Only lines with the string "computer" are wanted. Pull them out of the data.

THE INPUT
# # #

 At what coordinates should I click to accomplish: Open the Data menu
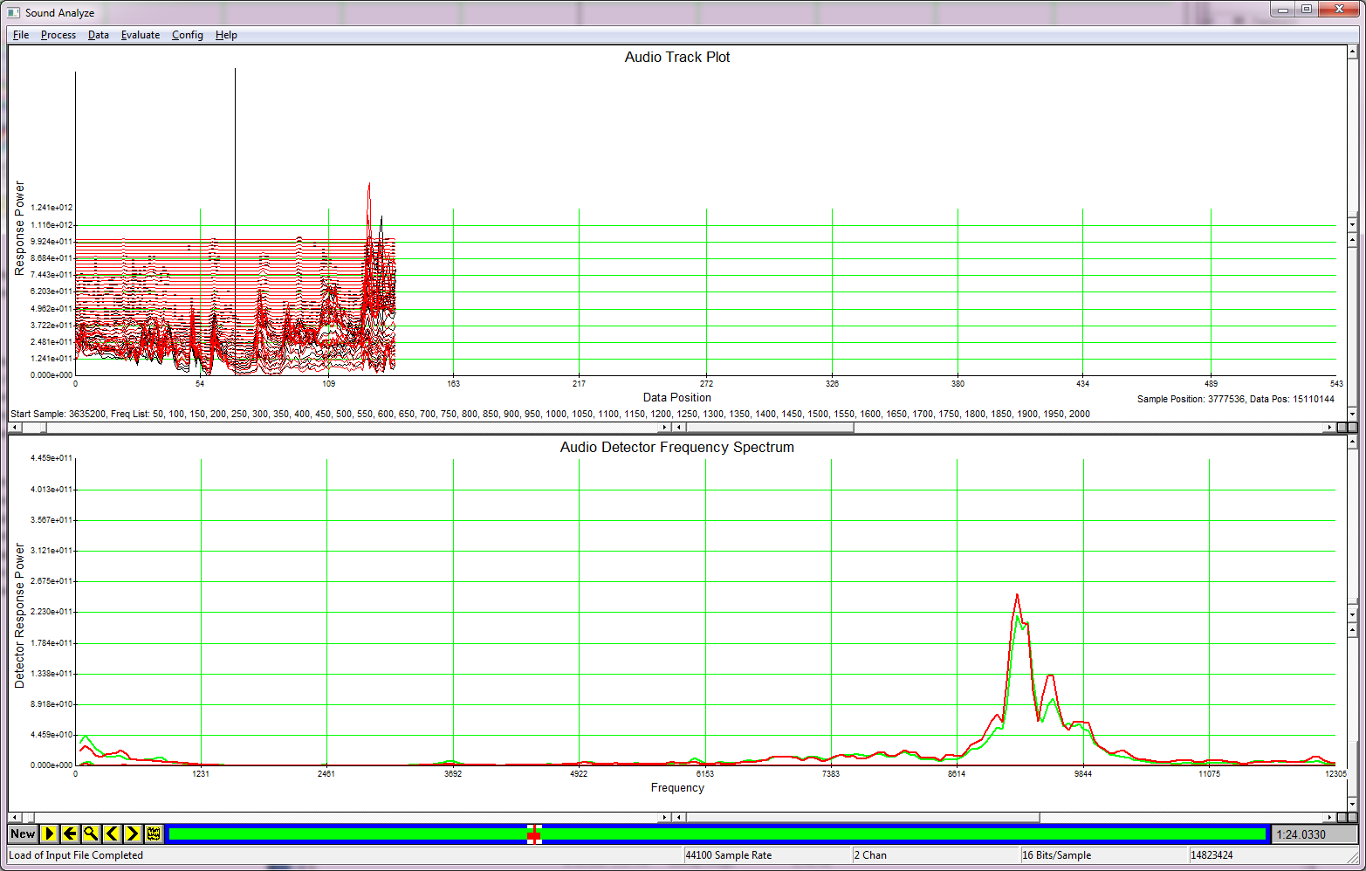tap(98, 35)
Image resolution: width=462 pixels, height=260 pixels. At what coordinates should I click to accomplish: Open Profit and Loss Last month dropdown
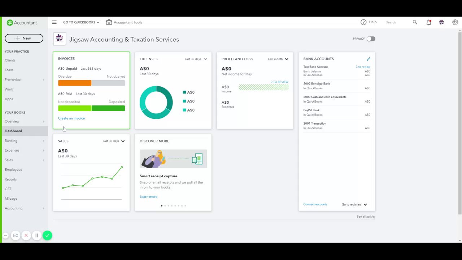[278, 59]

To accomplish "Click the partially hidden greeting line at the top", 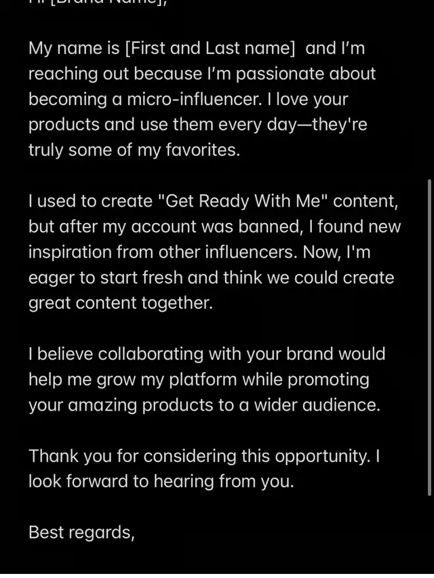I will (95, 3).
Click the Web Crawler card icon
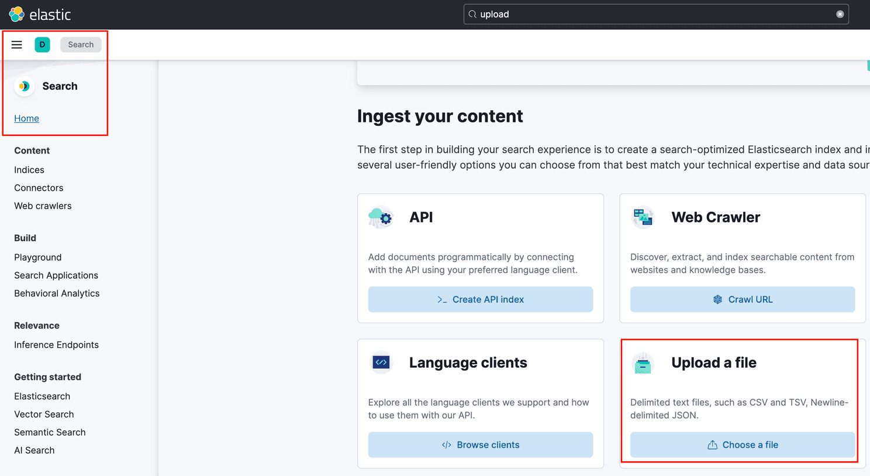The height and width of the screenshot is (476, 870). (x=643, y=217)
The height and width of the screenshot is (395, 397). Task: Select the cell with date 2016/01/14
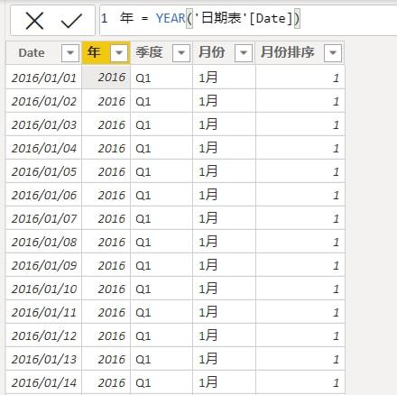(44, 382)
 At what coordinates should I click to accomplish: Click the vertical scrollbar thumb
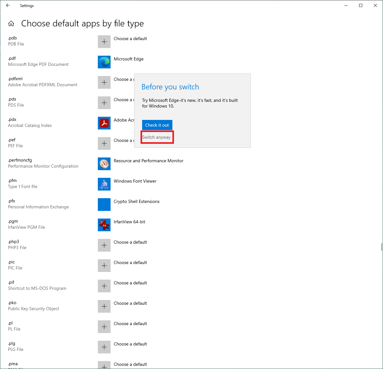coord(381,247)
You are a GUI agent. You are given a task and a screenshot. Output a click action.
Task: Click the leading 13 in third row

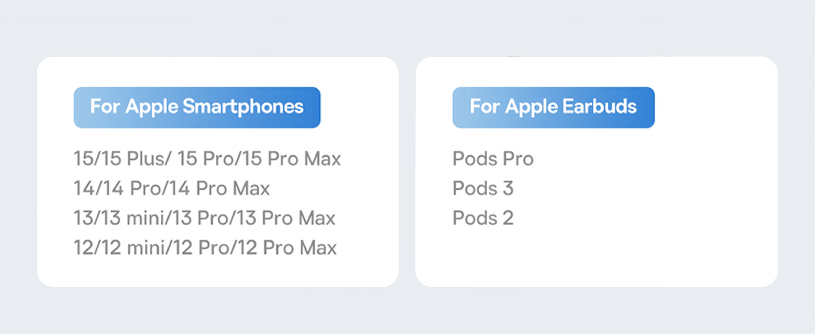[x=84, y=218]
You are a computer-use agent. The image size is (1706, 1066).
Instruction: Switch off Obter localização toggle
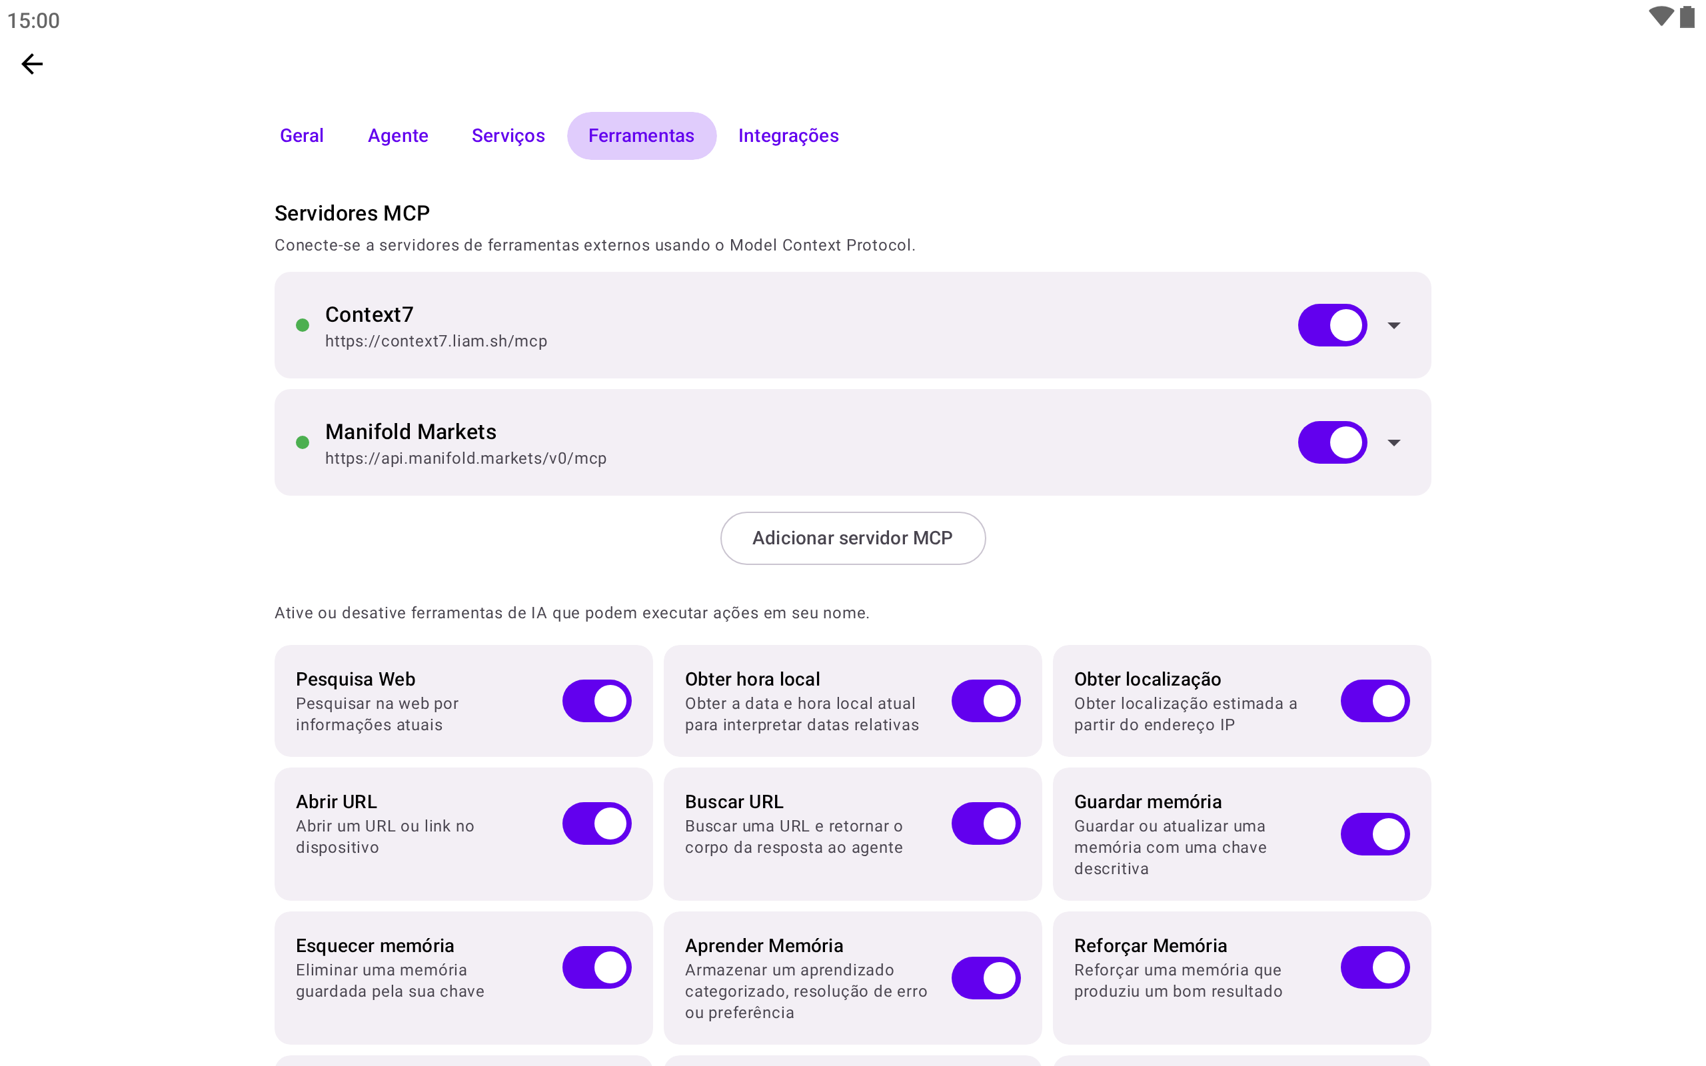(1375, 701)
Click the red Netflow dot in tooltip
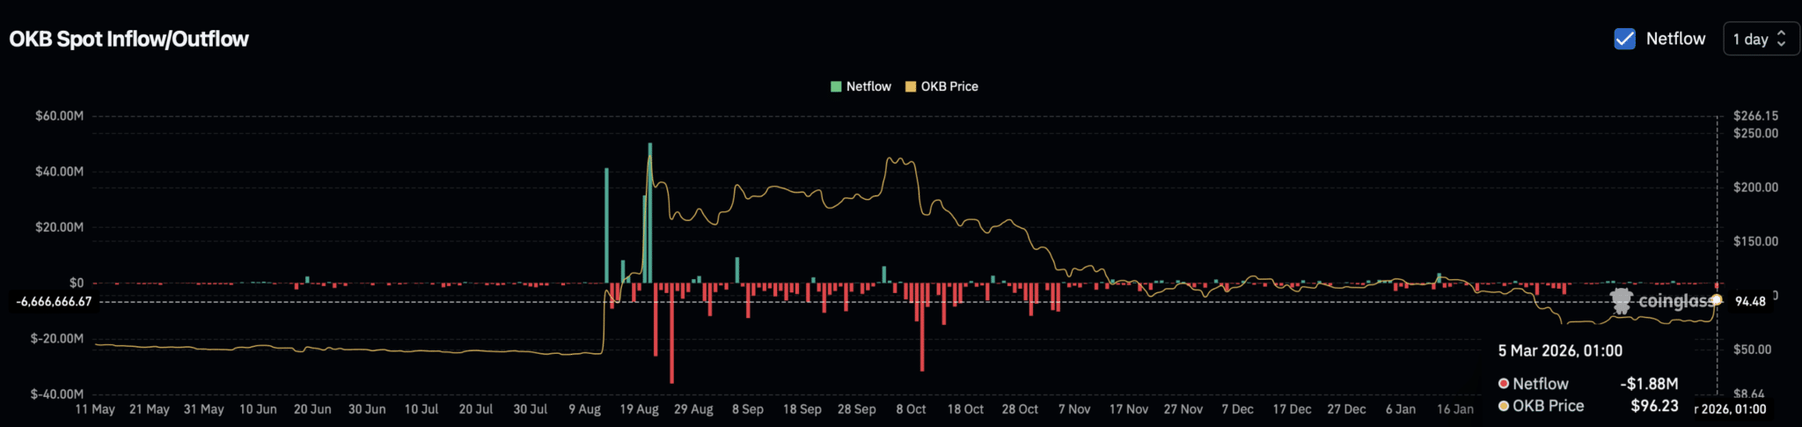This screenshot has height=427, width=1802. pos(1504,384)
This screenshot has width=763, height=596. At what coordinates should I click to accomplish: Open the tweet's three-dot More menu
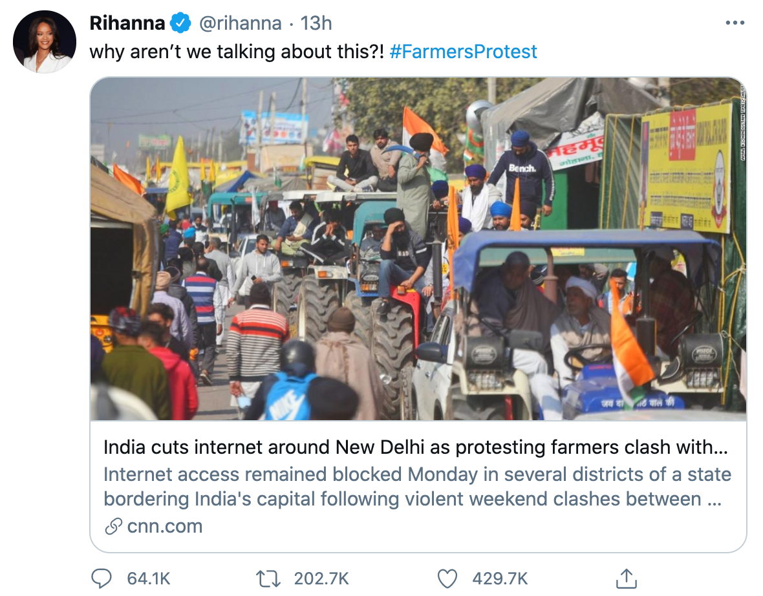(x=735, y=23)
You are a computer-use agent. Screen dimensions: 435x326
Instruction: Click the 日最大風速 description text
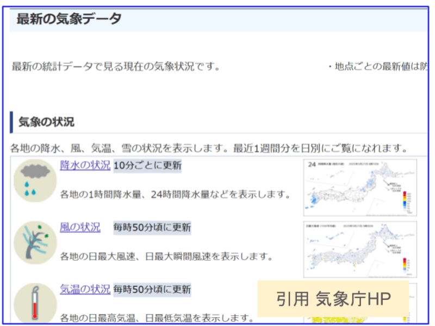pyautogui.click(x=166, y=256)
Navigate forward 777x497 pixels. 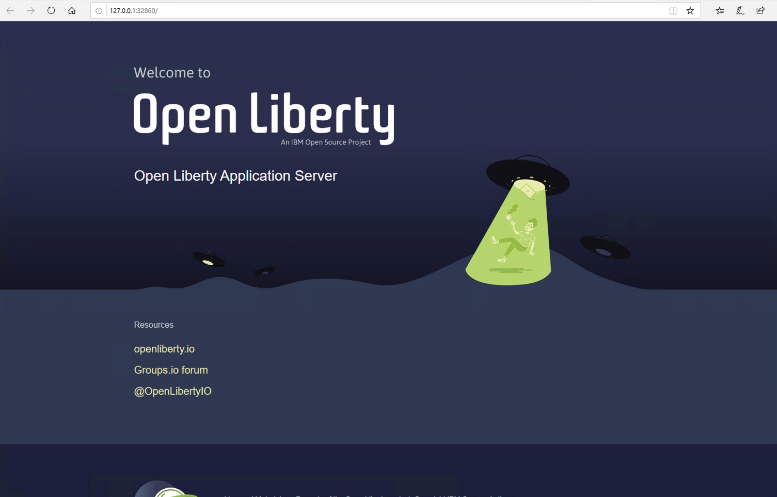click(x=30, y=10)
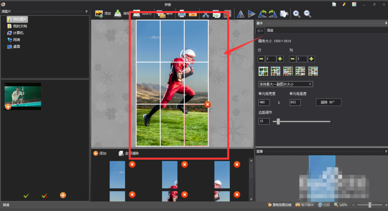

# # #

RESULT OF THE EXERCISE
You are a computer-use agent. The image size is (1706, 1066).
You are a computer-use agent. Screen dimensions: 435x326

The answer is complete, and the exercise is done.